■ **Exercise goal**
Which lines in the entries below contain the string "table", with case counting? Collect every such line in full.

■ **Dataset entries**
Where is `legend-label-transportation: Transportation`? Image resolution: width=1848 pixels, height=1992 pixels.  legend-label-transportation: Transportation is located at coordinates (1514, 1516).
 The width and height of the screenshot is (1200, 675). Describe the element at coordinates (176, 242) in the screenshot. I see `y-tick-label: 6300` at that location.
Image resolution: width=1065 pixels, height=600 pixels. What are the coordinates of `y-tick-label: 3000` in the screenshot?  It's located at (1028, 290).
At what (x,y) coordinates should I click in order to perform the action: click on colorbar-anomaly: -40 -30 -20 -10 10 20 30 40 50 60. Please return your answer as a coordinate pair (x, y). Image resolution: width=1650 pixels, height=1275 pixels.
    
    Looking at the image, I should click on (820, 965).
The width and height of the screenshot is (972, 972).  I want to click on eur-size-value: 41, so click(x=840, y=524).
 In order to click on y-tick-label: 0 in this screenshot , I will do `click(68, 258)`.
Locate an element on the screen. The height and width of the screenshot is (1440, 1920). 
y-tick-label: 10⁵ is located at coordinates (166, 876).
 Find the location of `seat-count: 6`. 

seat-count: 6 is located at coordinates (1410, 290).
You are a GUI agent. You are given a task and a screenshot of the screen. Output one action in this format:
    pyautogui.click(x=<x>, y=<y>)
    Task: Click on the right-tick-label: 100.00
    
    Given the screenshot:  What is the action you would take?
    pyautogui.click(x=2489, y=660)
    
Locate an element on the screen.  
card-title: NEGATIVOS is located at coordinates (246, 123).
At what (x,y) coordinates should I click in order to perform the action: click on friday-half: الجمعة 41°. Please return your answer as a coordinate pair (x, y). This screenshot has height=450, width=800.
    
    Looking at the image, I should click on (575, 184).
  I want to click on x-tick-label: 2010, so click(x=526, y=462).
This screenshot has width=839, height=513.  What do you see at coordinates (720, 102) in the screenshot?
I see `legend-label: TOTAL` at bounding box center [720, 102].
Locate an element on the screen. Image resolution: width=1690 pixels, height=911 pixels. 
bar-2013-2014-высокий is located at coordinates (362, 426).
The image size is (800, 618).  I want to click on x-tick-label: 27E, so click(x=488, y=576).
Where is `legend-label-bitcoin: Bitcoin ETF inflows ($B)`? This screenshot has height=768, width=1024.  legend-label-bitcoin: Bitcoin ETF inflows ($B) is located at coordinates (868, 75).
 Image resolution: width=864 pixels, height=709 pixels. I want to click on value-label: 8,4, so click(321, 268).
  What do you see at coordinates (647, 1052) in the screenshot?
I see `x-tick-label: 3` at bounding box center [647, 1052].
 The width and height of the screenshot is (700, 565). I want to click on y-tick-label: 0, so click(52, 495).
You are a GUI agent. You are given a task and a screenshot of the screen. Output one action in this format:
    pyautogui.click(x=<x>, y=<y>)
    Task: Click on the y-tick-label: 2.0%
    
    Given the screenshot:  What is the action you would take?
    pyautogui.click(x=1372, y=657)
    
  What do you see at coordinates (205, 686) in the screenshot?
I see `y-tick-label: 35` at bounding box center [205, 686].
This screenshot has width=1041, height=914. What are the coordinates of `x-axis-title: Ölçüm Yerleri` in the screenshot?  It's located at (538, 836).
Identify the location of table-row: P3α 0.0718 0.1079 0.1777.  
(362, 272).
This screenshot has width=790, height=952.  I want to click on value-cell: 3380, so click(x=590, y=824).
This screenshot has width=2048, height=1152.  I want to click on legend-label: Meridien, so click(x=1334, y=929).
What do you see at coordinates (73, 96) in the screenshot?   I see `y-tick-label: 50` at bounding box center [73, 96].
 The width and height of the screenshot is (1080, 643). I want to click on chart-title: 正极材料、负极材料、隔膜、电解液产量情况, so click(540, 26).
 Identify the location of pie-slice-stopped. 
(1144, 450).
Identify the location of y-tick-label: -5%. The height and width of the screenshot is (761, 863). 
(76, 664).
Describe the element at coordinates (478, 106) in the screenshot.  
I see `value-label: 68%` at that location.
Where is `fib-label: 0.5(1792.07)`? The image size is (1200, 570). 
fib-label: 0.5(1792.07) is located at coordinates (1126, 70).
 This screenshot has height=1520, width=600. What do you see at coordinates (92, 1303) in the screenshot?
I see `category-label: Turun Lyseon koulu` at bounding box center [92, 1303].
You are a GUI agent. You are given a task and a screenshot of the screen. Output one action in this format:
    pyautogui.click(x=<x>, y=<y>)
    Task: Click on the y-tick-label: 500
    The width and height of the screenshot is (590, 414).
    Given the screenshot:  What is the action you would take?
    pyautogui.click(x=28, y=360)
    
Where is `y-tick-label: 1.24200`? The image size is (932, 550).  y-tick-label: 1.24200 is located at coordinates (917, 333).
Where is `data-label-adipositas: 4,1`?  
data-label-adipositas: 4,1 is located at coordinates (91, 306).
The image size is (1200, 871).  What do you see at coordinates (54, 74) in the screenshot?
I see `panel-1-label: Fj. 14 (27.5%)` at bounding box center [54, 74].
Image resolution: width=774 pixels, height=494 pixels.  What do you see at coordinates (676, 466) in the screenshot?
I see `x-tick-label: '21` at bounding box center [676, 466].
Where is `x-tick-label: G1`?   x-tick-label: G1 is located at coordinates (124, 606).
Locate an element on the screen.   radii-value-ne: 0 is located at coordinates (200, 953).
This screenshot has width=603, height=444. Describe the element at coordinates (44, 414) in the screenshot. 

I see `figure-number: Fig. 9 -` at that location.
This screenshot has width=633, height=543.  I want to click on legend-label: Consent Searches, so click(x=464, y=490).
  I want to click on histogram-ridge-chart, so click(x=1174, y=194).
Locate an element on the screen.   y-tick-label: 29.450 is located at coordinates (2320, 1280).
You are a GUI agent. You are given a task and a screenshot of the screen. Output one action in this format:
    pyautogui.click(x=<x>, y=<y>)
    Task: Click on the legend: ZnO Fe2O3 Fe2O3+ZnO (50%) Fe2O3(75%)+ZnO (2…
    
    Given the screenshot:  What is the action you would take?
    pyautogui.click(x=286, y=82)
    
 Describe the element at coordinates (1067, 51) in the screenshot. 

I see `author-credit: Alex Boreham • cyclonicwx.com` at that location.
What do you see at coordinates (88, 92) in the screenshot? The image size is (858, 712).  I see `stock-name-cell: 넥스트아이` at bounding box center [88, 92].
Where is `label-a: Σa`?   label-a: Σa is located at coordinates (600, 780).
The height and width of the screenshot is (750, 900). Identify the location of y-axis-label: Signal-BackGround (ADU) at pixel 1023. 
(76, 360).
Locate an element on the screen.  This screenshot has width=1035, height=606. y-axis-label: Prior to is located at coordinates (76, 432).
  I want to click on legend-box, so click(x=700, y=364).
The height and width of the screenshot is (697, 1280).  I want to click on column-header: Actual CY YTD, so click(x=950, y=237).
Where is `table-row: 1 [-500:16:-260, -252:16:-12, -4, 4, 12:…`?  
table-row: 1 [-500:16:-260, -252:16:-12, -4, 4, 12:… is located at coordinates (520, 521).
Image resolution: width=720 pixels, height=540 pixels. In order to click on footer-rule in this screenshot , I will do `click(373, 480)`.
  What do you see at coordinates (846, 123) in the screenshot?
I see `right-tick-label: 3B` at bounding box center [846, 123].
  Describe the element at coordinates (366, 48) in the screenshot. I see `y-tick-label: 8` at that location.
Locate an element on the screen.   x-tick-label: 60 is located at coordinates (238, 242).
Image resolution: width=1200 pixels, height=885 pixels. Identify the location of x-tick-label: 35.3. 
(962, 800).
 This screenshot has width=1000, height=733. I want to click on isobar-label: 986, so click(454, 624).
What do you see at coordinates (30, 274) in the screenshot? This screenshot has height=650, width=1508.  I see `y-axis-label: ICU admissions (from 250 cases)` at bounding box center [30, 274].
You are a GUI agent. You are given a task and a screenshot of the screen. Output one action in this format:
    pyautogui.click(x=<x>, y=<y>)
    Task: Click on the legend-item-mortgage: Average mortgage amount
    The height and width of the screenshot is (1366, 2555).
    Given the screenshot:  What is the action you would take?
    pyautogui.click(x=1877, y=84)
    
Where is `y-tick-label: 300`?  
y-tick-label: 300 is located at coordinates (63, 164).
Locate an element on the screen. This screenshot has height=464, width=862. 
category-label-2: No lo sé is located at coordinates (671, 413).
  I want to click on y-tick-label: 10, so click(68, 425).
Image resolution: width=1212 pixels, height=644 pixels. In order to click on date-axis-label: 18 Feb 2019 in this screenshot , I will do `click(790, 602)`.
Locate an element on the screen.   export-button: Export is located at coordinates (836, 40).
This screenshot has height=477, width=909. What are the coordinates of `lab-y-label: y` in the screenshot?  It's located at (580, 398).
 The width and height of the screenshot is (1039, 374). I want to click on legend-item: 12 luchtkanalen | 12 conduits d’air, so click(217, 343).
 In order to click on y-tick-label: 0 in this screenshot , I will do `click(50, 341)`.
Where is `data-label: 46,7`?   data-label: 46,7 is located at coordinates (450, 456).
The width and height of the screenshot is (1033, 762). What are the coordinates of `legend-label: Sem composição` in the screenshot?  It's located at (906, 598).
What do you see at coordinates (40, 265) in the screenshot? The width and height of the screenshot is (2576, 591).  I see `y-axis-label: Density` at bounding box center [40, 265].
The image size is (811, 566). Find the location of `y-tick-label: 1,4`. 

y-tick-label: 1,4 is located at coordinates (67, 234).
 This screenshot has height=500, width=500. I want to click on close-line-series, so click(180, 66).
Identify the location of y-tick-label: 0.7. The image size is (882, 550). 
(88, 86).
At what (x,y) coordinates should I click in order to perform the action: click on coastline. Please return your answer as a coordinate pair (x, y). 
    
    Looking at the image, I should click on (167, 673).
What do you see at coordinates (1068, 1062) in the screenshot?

■ **Answer to this exercise**
Identify the location of table-row: P3α 0.0718 0.1079 0.1777.  
Where is `table-row: 1 [-500:16:-260, -252:16:-12, -4, 4, 12:…`?  
table-row: 1 [-500:16:-260, -252:16:-12, -4, 4, 12:… is located at coordinates (520, 521).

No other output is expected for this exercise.